Bigwigs in the UK Conservative Party are fond of saying that their members compose ‘the most sophisticated electorate in the world’. It is certainly one of the peculiar quirks of British democracy that prime ministers can be elected solely by the 150,000 Tory party members.
Unlike in 2019, when Boris Johnson was always a heavy favourite to win the support of the party faithful, this time there is no clear favourite.
Former Chancellor Rishi Sunak has more support across the general public, and among Conservative MPs, while Foreign Secretary Liz Truss currently has a narrow lead among Conservative party members.
After a slow start to her campaign, Truss picked up support as other candidates from the right of the party were eliminated, following a concerted campaign in the right-wing media by her allies to undermine rival Penny Mordaunt.
Pundits and party insiders expect a bitter and personal campaign, full of dirty tricks.
Sunak has accused Truss of ‘fairytale economics’ after she promised tax cuts and pointed to her past as a member of the pro-European Liberal Democrat party.
Truss, meanwhile, has taken potshots at Sunak’s privileged upbringing and called him a socialist for increasing taxes to cut the budget deficit created by COVID-19 spending.
Sunak’s leadership prospects were almost derailed by revelations that his wife had claimed non-domiciled tax status to avoid paying UK tax while he was chancellor, and we can expect Truss’s team to weaponise that in the coming weeks.
The 2016 referendum continues to be a vital dividing line in UK politics, and particularly the Conservative party.
Sunak campaigned for Brexit, while Truss was a quiet Remainer, though it is she who has won the backing of the hard-core Eurosceptics in the European Research Group of Conservative lawmakers.
However, after three years of Johnson, the question is what either of the two candidates would mean for EU-UK relations, left battered and bruised first by the process of the UK’s withdrawal from the bloc and then by a series of rows over the implementation of the new EU-UK trade deal and the Northern Ireland protocol.
In terms of hard policy, neither Truss nor Sunak appear likely to align the UK any closer to Brussels.
Truss has had an eye on a Tory leadership contest for most of this year and analysts say that this partly explains why she was the architect of the bill to override the protocol that is currently making its way through the UK parliament. The protocol bill is popular with Brexiteers and appears almost certain to be passed into law in the autumn.

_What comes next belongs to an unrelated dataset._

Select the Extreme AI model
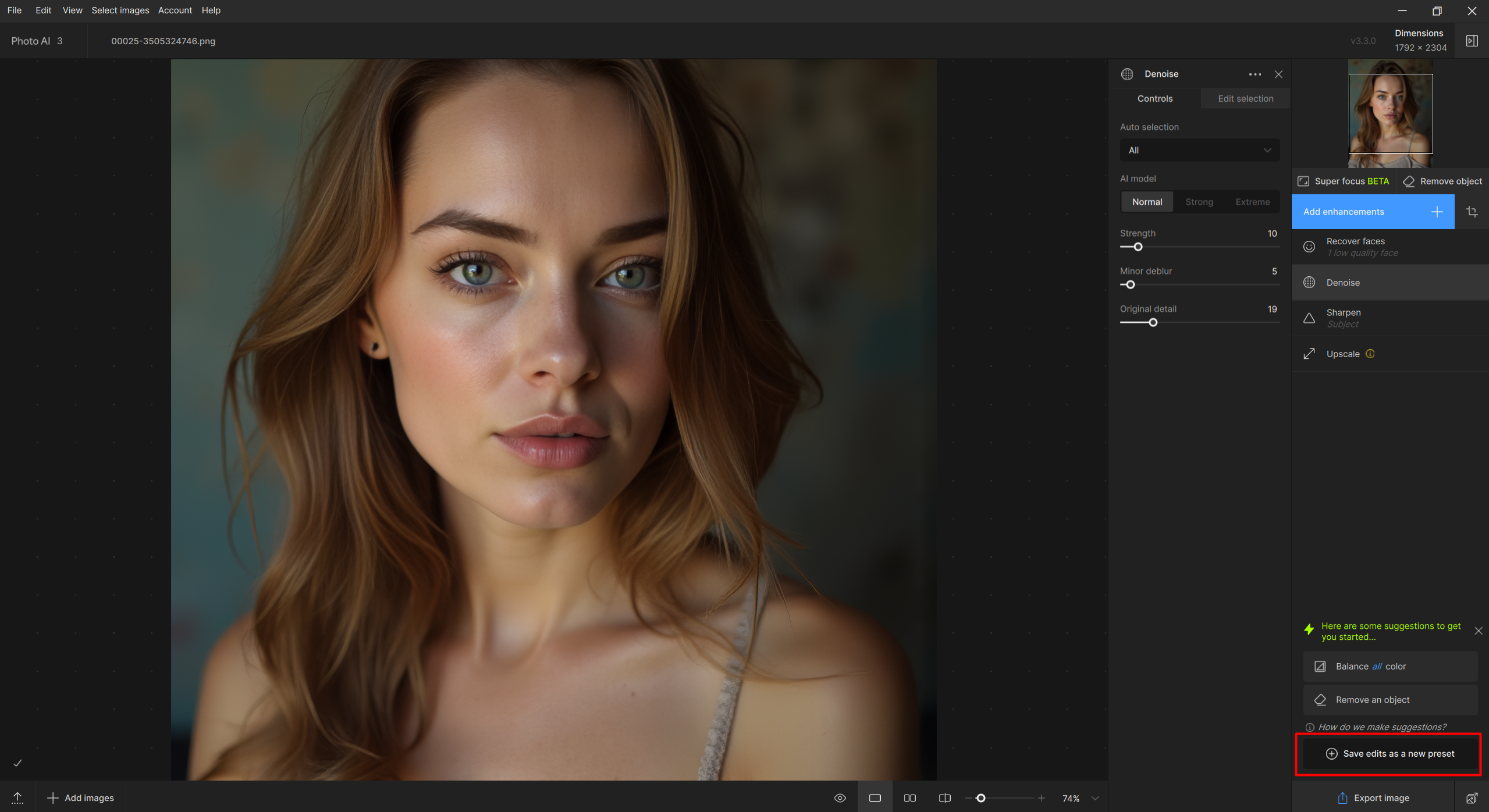This screenshot has width=1489, height=812. (1252, 202)
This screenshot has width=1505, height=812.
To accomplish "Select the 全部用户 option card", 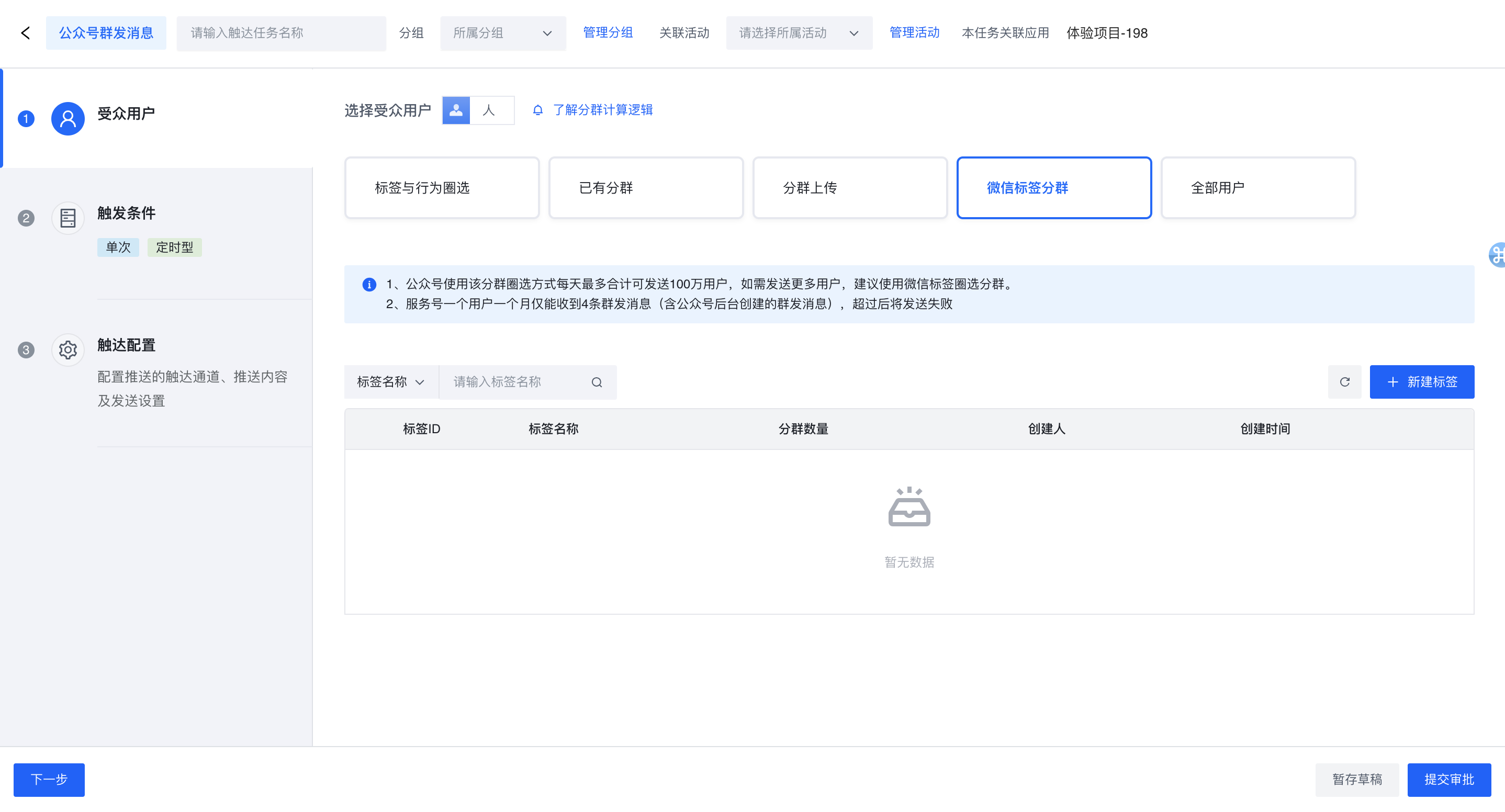I will [x=1257, y=187].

Besides, as prime minister, Truss would need the repay the favour and keep her backers, the ERB and the Tory right, happy.
Since 2016, Truss was quickly converted to enthusiastically backing Brexit and, as international trade secretary between 2019 and 2021, was responsible for negotiating the roll-over of the EU’s third country trade deals into UK law.
Having done most of the work on the UK’s trade pacts with Australia and New Zealand, deals with the United States and Pacific Rim states are likely to be a priority for her. Johnson’s ‘Global Britain’ agenda, which never saw policy substance to match the rhetoric, could be reborne under a Truss premiership.
However, it is Sunak whose initial policy promises appear more likely to pull the UK further away from the EU.
He has committed to reforming all EU laws that impose unnecessary bureaucracy and hamper businesses that are still in place, by the time of the next general election. In practice, a bonfire of regulation is unlikely.
For one thing, defining what is unnecessary – the REACH regulations on chemicals impose bureaucratic burdens but are vital to human health, for example – is a difficult task and each case would mean taking on trade unions, business leaders or both.
That goes some way towards explaining why mass deregulation is a promise that three successive Conservative prime ministers have made and then quietly dropped.
A promise that is more likely to be kept is Sunak’s pledge to scrap regulations on financial services, most of which were adopted by the EU in the wake of the 2008-9 financial crisis. The aim is to trigger financial sector growth similar to that seen in the 1980s following the deregulation ‘big bang’ of Margaret Thatcher’s government.
This would pitch the UK more along the lines of the ‘North Sea Singapore’ that many Brexiteers have always longed for.
Meanwhile, his promise to rip up the UK’s adherence to the EU’s data protection regime, the GDPR, in favour of a light touch regime, would put the ‘adequacy agreement’ allowing a continuous flow of data between the UK and the EU at risk of being cancelled.
Relations between Brussels and London have been characterised by mistrust, often the consequence of Johnson’s capacity to unpick or simply renege on agreements.
His successor will not bring the UK closer to the EU in policy terms – only a change of government can do that – but the tone, trust and good faith will probably be stronger with the new management.